You can use this trick in your specific case:

function fn<T extends string>(a: T extends '' ? never : T) {
  // But TypeScript won't know here that !!a === true
}

fn(''); // Error
fn('foo'); // No error

I believe this is as close as you're going to get only using the typing system (rather than having a 'nonEmptyString' class)

type nonEmptyString = never; // Cannot be implicitly cast to
function isNonEmptyString(str: string): str is nonEmptyString {
    return str && str.length > 0; // Or any other logic, removing whitespace, etc.
}

Testing it:

let fn = function(a: nonEmptyString) {

}

let someStr = '';
if (isNonEmptyString(someStr)) {
    fn(someStr); // Valid
} else {
    fn(someStr); // Compile error
}

Unfortunately, you end up with warts since nonEmptyString is never. Which means you need to explicitly cast nonEmptyString back to string.

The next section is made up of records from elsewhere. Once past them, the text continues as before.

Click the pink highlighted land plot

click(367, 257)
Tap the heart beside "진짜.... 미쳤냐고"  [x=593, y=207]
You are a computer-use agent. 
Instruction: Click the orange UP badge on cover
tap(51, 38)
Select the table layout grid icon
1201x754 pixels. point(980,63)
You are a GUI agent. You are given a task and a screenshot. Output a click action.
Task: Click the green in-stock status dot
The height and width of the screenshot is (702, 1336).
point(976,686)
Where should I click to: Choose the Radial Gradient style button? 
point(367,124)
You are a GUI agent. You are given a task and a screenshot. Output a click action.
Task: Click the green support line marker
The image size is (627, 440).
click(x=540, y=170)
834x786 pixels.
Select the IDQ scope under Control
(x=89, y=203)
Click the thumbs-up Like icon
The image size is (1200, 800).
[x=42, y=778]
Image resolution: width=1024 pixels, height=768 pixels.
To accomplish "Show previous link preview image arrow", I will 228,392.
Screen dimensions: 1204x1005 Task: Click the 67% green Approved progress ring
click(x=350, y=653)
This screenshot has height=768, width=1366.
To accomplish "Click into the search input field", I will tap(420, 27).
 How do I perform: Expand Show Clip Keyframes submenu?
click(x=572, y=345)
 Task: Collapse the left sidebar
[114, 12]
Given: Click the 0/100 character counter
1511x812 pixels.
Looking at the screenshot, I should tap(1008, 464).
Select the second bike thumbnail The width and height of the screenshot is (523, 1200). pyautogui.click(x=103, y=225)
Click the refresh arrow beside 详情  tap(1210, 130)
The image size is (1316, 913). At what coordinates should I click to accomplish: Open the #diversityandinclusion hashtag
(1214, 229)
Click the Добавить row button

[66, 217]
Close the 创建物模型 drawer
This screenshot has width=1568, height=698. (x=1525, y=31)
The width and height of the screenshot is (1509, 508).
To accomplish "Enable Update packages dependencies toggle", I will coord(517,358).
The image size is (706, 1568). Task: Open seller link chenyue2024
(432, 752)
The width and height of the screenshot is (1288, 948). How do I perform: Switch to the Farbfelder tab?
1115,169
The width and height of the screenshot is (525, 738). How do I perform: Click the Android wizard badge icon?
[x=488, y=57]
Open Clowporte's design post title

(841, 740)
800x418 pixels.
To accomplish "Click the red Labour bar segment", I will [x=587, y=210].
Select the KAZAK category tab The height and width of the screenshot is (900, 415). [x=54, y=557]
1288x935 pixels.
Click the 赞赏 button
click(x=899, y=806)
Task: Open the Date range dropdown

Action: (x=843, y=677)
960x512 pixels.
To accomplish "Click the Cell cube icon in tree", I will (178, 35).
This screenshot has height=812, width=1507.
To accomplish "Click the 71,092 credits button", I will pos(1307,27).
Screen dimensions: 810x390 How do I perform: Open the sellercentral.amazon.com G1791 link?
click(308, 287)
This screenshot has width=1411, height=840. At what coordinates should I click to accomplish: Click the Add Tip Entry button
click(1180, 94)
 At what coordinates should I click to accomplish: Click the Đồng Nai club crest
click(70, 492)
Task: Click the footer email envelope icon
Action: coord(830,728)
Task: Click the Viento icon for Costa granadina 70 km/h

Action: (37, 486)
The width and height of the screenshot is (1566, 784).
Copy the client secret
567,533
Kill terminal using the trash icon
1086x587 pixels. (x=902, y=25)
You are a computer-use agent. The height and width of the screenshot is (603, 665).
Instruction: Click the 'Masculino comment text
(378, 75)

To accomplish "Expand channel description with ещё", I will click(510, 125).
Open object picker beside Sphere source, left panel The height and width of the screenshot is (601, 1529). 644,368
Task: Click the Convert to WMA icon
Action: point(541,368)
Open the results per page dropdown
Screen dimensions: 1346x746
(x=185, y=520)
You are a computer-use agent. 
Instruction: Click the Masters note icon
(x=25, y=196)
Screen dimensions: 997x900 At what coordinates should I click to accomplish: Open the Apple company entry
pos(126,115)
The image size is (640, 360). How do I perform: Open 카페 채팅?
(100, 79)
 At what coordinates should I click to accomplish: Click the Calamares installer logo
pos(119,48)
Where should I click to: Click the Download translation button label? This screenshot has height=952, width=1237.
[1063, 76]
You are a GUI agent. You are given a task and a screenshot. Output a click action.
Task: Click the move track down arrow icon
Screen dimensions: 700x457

let fn = function(a: nonEmptyString) {
    let len = a.length; // Invalid
    let len2 = (<string>a).length; // Valid
    let str = a + 'something else'; // Valid (str is now typed as string)
}

One possible resolution is:

type nonEmptyString = string & { __nonEmptyStr: never };

Which alleviates the problem of having to explicitly cast back to a string (all three tests above are valid), but does pollute the type with __nonEmptyStr (which will be undefined if referenced).

You could maybe type it with overloads such as to give a bad return type on "" that will make things error as soon as you use it elsewhere:

type MyFnType = {
  (a: "") => never;
  (a: string) => whatever;
}

function fn: MyFnType = ...